In the months following the murder of George Floyd in Minneapolis and the local controversial police shooting of Michael Ramos, council members cut or reallocated $140 million – about one-third – from the Austin Police Department's budget by removing operations such as 911 dispatch and the forensics lab from law enforcement oversight.

In what turned out to be among the most far-reaching decisions, officials also nixed three cadet classes, giving the department time to transition the police academy from a military-style boot camp to something that more closely resembles a college classroom.

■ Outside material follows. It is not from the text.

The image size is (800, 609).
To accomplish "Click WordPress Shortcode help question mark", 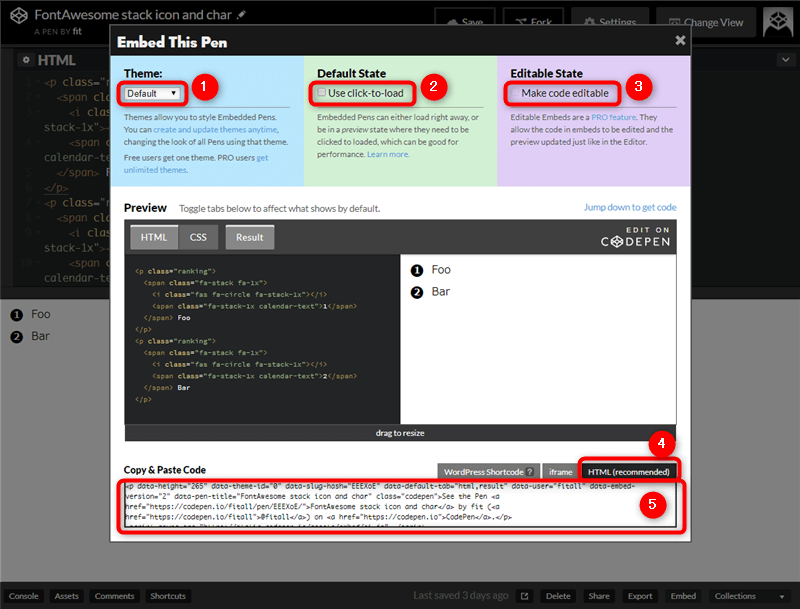I will point(529,471).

The cancellation meant that as more than 130 officers left in the past year, the department had no new rookies to replace them.

Officials also directed new money to programs to help address what they said were underlying causes of police interactions, including mental health.

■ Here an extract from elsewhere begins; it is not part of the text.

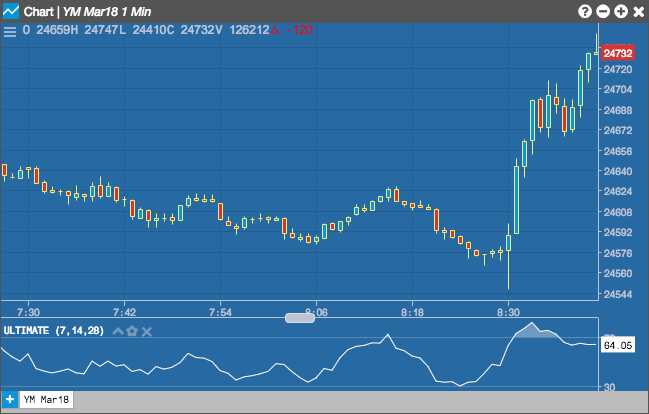This screenshot has width=649, height=414.
Task: Click the pane divider handle
Action: (x=300, y=318)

All told, Austin at the time was among the biggest cities in the U.S. to remove that high of a percentage of the local police budget and to launch such a dramatic policing overhaul.

But recent interviews by the KVUE Defenders and the Austin American-Statesman with more than 30 City leaders, City Hall staff, activists, politicians and community leaders reveal Austin’s efforts to dramatically reform police have, in many ways, yielded a fragmented picture of success a year later.

Much of the discussion has become acutely political, with new laws passed by the Texas Legislature – primarily aimed directly at Austin – limiting cities from decreasing police budgets without the threat of losing tax dollars.

The discussion of police reform also has been infused with issues such as a rise in homicides and gun violence.

“The conversations in our community are ongoing to make sure that we have a public safety system and police force that makes everyone feel safe, and that’s the conversation we’re involved in,” Austin Mayor Steve Adler said in a recent interview. “There’s a lot of work to do.”

Austin remains in a unique moment for that continued discussion. The City is in the midst of hiring a new police chief. Voters in November will consider a measure pushed by the political action committee Save Austin Now that would mandate a minimum staffing level for the police department at an estimated cost of $119 million a year.

To help promote ongoing and fact-based dialogue, KVUE and the Statesman early in October will jointly host a community forum with panelists from all sides of the issues. The goal: To discuss the future of policing in Austin and the community’s goal of reform.

And, in the end, create a platform of discussion to help ensure that what happens in Austin will reflect policing for all.